En esta toma de consciencia se produce un desgarro entre lo explícito y lo latente. Lo que somos. Lo que creemos –y queremos- ser.
Todo desarrollo de una vida se corresponde con un relato: aquél que nosotros nos contamos. En ocasiones –superados por las circunstancias– acudimos desconsolados a la Providencia en busca de respuestas que puedan calmar nuestro anhelo de unidad: la distancia entre lo que hacemos y lo que pensamos nos produce desasosiego. Tras los trabajos forzados a los que se dedican los escritores del primer tercio del siglo XX, como si la propia escritura poseyera una suerte de naturaleza vampírica, aquéllos se decantan por trabajos distantes y mecánicos.
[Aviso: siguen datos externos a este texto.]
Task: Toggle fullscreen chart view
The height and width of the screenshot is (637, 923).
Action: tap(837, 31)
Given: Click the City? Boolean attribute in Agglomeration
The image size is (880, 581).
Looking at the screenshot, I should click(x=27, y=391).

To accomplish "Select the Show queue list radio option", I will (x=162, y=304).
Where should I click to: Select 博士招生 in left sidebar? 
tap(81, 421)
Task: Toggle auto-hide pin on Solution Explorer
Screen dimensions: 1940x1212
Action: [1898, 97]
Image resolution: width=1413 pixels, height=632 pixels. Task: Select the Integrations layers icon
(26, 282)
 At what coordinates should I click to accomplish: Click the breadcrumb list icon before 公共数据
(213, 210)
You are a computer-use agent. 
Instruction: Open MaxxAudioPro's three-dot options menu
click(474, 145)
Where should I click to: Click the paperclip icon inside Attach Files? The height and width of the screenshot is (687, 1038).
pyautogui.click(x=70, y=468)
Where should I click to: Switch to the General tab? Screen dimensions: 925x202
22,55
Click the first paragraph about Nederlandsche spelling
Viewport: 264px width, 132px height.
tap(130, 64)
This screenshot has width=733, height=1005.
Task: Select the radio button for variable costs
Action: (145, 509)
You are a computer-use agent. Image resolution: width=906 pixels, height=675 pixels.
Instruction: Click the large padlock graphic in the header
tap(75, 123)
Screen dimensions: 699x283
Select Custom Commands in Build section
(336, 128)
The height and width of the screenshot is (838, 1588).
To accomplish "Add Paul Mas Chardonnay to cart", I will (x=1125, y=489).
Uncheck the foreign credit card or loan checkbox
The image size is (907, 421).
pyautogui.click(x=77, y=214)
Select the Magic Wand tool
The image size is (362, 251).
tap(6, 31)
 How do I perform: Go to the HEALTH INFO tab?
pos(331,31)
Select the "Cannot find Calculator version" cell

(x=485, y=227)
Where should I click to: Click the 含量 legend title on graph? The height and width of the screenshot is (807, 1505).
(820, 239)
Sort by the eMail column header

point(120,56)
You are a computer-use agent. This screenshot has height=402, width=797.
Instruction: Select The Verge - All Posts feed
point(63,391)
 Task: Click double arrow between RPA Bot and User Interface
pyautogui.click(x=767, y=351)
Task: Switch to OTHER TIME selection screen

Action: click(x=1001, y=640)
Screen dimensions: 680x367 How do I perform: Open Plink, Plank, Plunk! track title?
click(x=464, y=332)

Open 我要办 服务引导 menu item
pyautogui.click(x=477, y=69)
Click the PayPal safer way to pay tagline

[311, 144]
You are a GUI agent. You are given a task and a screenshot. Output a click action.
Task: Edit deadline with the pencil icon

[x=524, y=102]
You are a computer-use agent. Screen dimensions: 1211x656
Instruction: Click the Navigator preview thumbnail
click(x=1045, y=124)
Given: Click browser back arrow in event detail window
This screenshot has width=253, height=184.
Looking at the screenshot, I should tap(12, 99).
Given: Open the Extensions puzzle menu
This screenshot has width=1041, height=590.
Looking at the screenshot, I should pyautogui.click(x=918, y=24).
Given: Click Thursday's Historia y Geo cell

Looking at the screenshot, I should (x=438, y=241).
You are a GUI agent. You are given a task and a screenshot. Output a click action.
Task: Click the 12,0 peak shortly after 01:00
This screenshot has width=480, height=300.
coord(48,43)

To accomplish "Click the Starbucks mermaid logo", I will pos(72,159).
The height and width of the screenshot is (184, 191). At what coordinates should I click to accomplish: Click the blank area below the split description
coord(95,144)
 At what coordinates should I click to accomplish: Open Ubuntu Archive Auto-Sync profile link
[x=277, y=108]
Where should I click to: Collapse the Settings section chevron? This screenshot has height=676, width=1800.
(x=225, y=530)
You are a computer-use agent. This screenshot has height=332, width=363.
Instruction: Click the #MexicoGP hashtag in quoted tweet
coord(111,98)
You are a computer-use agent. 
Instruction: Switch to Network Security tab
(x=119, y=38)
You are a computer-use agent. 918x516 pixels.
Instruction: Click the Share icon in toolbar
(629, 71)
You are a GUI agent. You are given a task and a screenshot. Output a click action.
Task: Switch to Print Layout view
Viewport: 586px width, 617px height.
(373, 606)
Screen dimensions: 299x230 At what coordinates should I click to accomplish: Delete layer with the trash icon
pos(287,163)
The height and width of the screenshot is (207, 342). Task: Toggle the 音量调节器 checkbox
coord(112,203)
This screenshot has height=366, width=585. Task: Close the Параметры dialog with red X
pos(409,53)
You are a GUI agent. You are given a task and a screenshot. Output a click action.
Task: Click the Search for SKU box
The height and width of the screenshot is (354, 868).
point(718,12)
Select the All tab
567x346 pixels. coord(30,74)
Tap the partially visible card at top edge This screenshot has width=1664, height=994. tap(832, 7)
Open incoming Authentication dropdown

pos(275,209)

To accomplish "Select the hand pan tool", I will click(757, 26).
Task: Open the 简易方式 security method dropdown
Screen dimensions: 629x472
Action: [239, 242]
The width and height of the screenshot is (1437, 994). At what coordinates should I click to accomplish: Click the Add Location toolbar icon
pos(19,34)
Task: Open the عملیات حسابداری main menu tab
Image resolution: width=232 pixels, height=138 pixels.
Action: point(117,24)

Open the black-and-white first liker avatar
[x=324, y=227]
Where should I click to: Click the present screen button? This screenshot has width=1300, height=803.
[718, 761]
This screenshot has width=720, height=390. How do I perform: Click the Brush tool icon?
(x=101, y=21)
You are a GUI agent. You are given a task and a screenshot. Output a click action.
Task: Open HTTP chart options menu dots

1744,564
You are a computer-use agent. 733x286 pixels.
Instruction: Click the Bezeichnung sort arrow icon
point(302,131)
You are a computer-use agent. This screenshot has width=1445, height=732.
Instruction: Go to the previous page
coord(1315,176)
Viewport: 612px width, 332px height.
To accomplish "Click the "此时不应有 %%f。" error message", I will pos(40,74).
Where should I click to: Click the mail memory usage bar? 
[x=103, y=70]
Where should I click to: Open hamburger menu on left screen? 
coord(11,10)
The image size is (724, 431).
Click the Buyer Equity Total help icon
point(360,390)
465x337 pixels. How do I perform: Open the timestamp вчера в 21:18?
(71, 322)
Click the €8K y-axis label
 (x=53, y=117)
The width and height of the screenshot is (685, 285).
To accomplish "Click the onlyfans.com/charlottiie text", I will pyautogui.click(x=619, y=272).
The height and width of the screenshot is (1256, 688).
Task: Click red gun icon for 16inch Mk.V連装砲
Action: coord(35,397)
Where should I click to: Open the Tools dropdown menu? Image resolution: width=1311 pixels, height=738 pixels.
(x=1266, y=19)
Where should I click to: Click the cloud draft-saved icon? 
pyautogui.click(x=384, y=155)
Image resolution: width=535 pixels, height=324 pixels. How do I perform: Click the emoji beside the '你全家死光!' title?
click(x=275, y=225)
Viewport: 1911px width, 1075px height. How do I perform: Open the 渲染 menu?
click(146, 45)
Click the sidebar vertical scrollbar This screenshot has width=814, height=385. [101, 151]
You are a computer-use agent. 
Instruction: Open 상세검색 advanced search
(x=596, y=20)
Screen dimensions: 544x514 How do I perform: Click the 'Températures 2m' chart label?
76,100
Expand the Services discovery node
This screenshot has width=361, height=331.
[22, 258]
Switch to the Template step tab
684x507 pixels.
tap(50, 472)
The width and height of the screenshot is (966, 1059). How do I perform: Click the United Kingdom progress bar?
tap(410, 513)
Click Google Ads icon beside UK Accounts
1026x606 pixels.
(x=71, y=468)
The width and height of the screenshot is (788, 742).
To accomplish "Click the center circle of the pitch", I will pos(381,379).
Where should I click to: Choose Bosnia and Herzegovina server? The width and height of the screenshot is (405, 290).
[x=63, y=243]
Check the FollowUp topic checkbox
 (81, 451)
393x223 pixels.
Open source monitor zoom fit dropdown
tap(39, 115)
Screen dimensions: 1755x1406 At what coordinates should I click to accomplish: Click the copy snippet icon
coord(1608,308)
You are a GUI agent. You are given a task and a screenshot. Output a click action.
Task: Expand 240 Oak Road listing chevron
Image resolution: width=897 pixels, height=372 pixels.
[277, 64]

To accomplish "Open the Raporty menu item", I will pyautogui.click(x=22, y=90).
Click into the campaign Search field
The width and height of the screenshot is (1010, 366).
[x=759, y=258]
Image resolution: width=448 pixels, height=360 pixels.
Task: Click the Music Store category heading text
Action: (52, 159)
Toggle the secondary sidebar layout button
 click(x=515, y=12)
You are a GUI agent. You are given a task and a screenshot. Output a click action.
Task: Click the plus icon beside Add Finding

La autora nos cuenta cómo Italo Svevo, «para convertirse en «un buen industrial», se obligó a abandonar las novelas, porque si se le ocurría una sola frase, ya estaba perdido para la vida activa durante una semana entera. Escribió sobre una tarjeta de visita «Comercial» y llegó a ser un gran emprendedor en el sector de las pinturas navales». También Eliot renunció a enseñar en Harvard para ser empleado de banca, trabajando en un sótano, inclinado, «como un pájaro negro en un comedero», sobre una mesa repleta de cartas. Pero no sólo en el caso de los hombres, sino que también en las escritoras, como en el caso de Colette, observamos el contraste entre vocación y realidad: «famosa ya como escritora, utilizó su fama para fundar una pequeña empresa con la que ganar dinero. Abrióen 1932, en plena Depresión y con casi sesenta años, un instituto de belleza». En el caso de W. Faulkner, y tras finalizar la Primer Guerra Mundial, adquirió un uniforme oficial de la RAF y entró en Oxford cojeando, contando que había sufrido un accidente aéreo; cuando no iba de uniforme, paseaba con los pies descalzos, vestido como un vagabundo; en la universidad encontró algún que otro empleo como guardarropa, regidor para el teatro y hasta cartero.
Estos escritores del siglo XX, obligados a vivir trabajando, envidiaban a los colegas que se consagran estrictamente a la literatura. Si quieres conocer la historia oculta de genios como Jack London, Thomas Eliot, Paul Monrad, Antoine de Saint-Exupéry, Franz Kafka, André Malraux o Boris Vian, no dudes en adquirir esta atractiva obra editada por Impedimenta, con la que, seguro, podremos llegar a preguntarnos –amparados bajo la desesperación de estos autores– si acaso nuestra ocupación no se corresponde con el fin último de nuestra vida.